Yes you're right. But consider the stupidity of PC users.
In "Outlook" you can hide file size. And my mailer has to
be able to handle every file sent
from this (questionable) program.

Hermann
--
Hermann Rochholz
Sternstrasse 5
82205 Gilching
Tel./Fax.: 08105/275999
mailto:Hermann.Rochholz@gmx.de
Comment 4 Wolfgang Spindler 2001-06-17 04:26:24 UTC
Dear folks at KDE

I think you're not really right. Today email is a transport for large file 
data as well. For instance my wife works as a photographer. For her is has 
been everyday business to send her shots to her publishers by email. Most of 
the times she offers more than one JPEG motive and it is handy for her and 
her pubilishers to send/recieve related photos in one transaction.

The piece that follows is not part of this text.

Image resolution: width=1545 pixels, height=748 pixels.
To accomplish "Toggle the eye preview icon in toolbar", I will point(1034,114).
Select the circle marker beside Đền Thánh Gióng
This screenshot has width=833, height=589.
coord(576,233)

Please consider this. My wife has to fall back on Microsoft if you can't 
solve this problem.

Regards

Wolfgang Spindler
Comment 5 Don Sanders 2001-06-17 09:28:42 UTC
As Ingo stated some developers are working on this problem.

Don.

On Sunday 17 June 2001 06:26 Wolfgang Spindler wrote:

> Dear folks at KDE
>
> I think you're not really right. Today email is a
> transport for large file data as well. For instance my
> wife works as a photographer. For her is has been
> everyday business to send her shots to her publishers by
> email. Most of the times she offers more than one JPEG
> motive and it is handy for her and her pubilishers to
> send/recieve related photos in one transaction.
>
> Please consider this. My wife has to fall back on
> Microsoft if you can't solve this problem.
>
> Regards
>
> Wolfgang Spindler
Comment 6 Rodney Quaye 2001-10-23 20:58:21 UTC
Version:           2.1.1 (using KDE 2.2.0 )
Installed from:    Mandrake RPMs
Compiler:          GCC version 2.96
OS:                Linux
OS/Compiler notes: Linux 2.4.3-20mdk i686

I tried to attach a large ZIP file (9 Megs) to an E-mail message I was sending. Yes! E-mail was never meant for that but bare with me. After several minutes waiting for KMail to send the file it returned back with an SMTP message saying the body of the message was too large. I decided to log off. I was using the GNOME desktop at the time. After clicking the log off icon the GNOME start bar stop responding. All the applications still worked but it would not log me off. So eventually I had to CTRL-ALT-F? to another console screen and reboot the machine. The reason I suspect this was to do with KMail was that I logged back on and tried sending two E-mails about 5 Meg each. After I sent the E-mails I tried to log off again while KMail was still open. Again the GNOME start bar did not respond. All the applications were still responding though. But as soon as I shutdown KMail I managed to log off as usual. I suspect that KMail was somehow preventing GNOME from logging me out. Perhaps GNOME waits for all the applications to shutdown by themselves before logging you out and KMail was slow because of the big attachments I had added to it? Anyway it looks to the unintiated that the desktop has crashed when it has not.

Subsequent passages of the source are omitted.